BOSTON — The race to be the first $100,000 pickup is going strong, though it’s unclear whether any of the truck makers actually wants to win it. Ford, RAM, Chevy and GMC are all inching ever closer and, though there seems to be an endless appetite for pricey wares amongst luxury truck buyers, we’re not quite to the $100K mark yet.
Though full-size trucks start around $28,000 for a bare-bones unit, the average is right around $40,000 according to Kelley Blue Book. The RAM 1500 Big Horn Crew Cab that I tested was decidedly more expensive, with an all-in sticker price of $57,335.
With that in mind, I climbed (literally, it’s quite a tall truck) behind the wheel and was immediately overwhelmed by the number of USB ports this thing has. It might not be your first thought when climbing into a new pickup, but golly this thing has a lot of places to plug in your gadgets.
There are four in the front console, two USB-A and two USB-C for newer devices. Then there’s the same setup for rear-seat passengers. Then there are two more 110-volt power outlets (like you’d find in your house) to plug in laptops, lights, blenders and who knows what else, and even an old-fashioned 12-volt cigarette lighter adapter (though no actual cigarette lighter).
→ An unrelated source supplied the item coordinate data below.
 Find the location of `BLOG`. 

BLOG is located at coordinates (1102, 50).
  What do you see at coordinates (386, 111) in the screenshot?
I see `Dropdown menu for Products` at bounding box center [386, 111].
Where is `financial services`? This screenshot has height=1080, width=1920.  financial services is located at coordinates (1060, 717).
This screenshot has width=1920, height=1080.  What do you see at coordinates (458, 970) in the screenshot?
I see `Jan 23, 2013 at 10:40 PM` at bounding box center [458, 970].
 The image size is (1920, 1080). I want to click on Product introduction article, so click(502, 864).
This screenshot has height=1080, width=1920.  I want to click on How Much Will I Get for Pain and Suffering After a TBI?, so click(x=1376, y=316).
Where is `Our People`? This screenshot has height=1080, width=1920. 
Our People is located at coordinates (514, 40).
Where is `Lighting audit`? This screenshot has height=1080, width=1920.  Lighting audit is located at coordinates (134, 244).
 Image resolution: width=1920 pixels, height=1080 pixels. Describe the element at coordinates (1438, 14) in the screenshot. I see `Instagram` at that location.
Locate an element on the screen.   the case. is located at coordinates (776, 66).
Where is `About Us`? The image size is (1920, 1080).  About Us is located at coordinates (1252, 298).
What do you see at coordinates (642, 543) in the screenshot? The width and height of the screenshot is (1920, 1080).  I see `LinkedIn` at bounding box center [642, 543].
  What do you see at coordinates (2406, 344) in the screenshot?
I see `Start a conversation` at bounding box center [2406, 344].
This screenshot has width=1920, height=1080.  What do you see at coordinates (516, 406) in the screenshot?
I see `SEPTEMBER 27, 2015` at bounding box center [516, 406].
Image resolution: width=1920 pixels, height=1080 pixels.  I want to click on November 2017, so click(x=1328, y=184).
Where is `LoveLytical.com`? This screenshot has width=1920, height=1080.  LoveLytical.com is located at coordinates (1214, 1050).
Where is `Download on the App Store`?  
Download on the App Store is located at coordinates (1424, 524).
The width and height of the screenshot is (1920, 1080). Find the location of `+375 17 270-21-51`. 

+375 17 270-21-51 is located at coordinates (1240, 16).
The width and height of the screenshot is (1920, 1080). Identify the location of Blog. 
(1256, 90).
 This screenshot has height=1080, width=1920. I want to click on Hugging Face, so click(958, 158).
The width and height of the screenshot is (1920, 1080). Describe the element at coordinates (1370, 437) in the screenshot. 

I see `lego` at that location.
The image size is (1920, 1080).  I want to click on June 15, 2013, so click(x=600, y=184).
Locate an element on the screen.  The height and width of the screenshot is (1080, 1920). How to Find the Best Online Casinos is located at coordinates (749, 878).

There are cupholders everywhere, even in the doors, along with cavernous storage in the center console. In the back, the seats fold up and away so you have the entire floor to load stuff into, and then there are secret definitely-not-for-smuggling compartments hidden beneath the floor mats. There are two glove compartments.
And I’m only halfway done with places to put stuff because then there’s the entire truck bed. And 8,200 pounds of maximum towing (as spec’d, north of 11,000 pounds available). So, OK. There are a lot of places for stuff, which is terrific for a pickup that’s going to be used as everything from a mobile office to a soccer team transportation vehicle.
With a proverbial truckload of creature comforts like heated seats, CarPlay and Android Auto from an 8.4-inch touchscreen (a giant 12-inch iPad-esque unit is available, though you annoyingly lose actual knobs for the temperature settings), power-adjustable pedals, a remote-start system, and a frankly enormous panoramic sunroof (a $1,495 option that’s worth every penny), you’ll enjoy your time in the RAM — if you option it up with toys. This one is only halfway optioned, too.
Our unit had four-corner air suspension ($1,795), which made the ride smooth-ish — it’s good for a truck, but if you’re used to a sedan or crossover, it’ll leave something to be desired. It also allowed the truck to be lowered for easier ingress and egress, though we couldn’t figure out how to do that automatically. And, if it did, I don’t know that I’d want the thing raising and lowering every time I turned it off. Ten years of that will do a number on your air bags.
Though a full safety suite with adaptive cruise control and automatic emergency braking is available, it’s not standard. Ours has blind-spot monitoring with backup cross-path detection ($595), but the fancier safety options are elsewhere. This is disappointing, given Ford offers all that standard in the F-150. But it’s better than Chevy and GMC which, very disappointingly, don’t offer full automatic emergency braking in its newest generation trucks.
Ours had a 5.7-liter HEMI V8 good for 395 horsepower and 410 lb-ft of torque. We didn’t tow anything, but I have no doubt that this would handle most full-size towing tasks with aplomb. There are a few different engine options, including a mild-hybrid option for the V8 that adds an extra 130 pound-feet of torque for a best-in-class 12,750 pounds of total towing. There’s also the Pentastar 3.6L V6 that also has the mild-hybrid version, as well as an EcoDiesel V6 that’s returning to the lineup later in the year.
EPA-rated fuel economy is 15/21 city and highway on the 4x4 V8. RAM’s 8-speed automatic transmission is terrific.
Whether you’re looking for the top-of-the-line city-themed Limited or the Laramie Longhorn (Western-themed), or the off-road ready Rebel, or the workhorse Tradesman — and that’s not even all the trim levels — the RAM 1500 is a serious challenger to the Ford F-150’s longstanding pickup truck Iron Throne.